That sense of doddering duty that proves a decisive asset is a key part of the English self-identity, I think: Napoleon and Hitler alike dismissed England as a mere "nation of shopkeepers," and both paid dearly for their mistake. One gets a sense that the English prefer it that way, that even when they had a world-spanning empire they liked to constantly be overshadowed by their flashier rivals--the French, the Russians, the Germans and Italians--such that they could then all the more easily sneak away with the victory from right under their noses. Tolkien is, of course, a thorough-going product of his country.
But there is another aspect to Tolkien's thought that influences Sam's improbable victory here, the religious one, which, given the Professor's own devout Catholicism and his role in converting CS Lewis to Christianity, is one that we have not spent enough time thinking about--and that is the fact that within Christian theology, heavy emphasis is placed on the small and lowly things of this world that are favored of the Lord: David is considered the least of the sons of Jesse, but God warns the Prophet Samuel, "Look not on his countenance, or on the height of his stature; because I have refused him: for the LORD seeth not as man seeth; for man looketh on the outward appearance, but the LORD looketh on the heart"; according to Isaiah, the Messiah grows "like a root out of dry ground...there is no beauty that we should desire him"; Christ himself is a carpenter, who chooses fishermen to be his Apostles; and St. Paul to the Corinthians declares that God chooses the weak things of the world to shame the strong.

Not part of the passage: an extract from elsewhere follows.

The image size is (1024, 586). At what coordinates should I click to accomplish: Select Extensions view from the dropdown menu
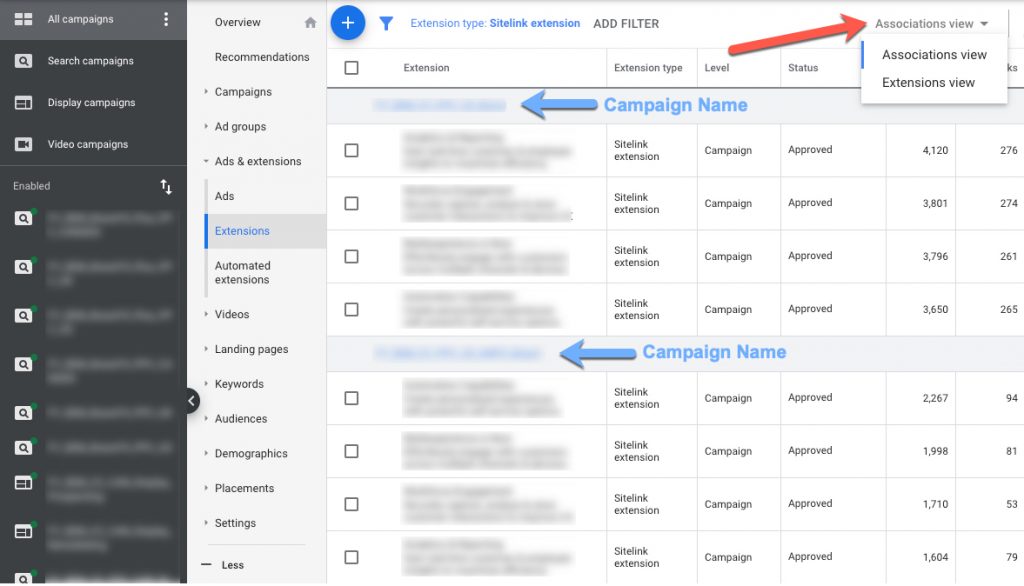[x=928, y=83]
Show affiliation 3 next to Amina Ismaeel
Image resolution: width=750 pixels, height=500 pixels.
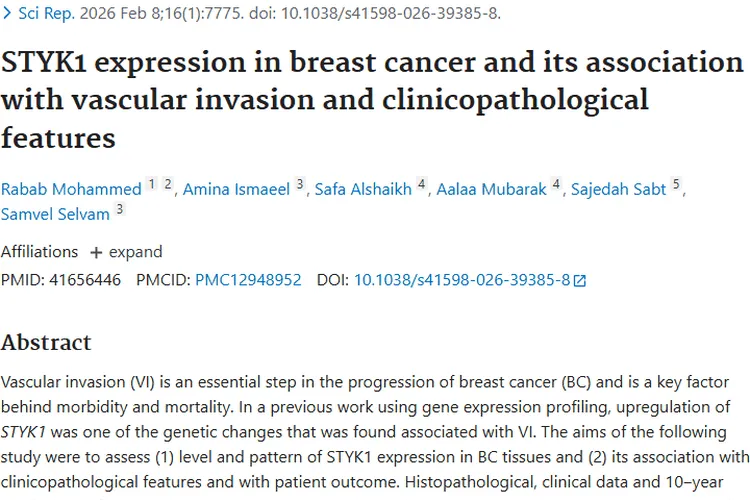[x=299, y=184]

Hobbits, then, can be read as a sort of Christian archetype, the weak things of the world that the Gods express themselves through in order to humble the proud, all so that God's own power may be made manifest. The vanquishing of Shelob is but the first expression of that ethos, before the main event with Sauron.
Except, of course, it won't be the Hobbits themselves that defeat Sauron, will it--at least not exactly, which complicates the picture immeasurably in really interesting ways, all of which we shall surely get into more depth with in Return of the King. Until then, so ends The Two Towers. To quote Whitman, I stop somewhere waiting for you.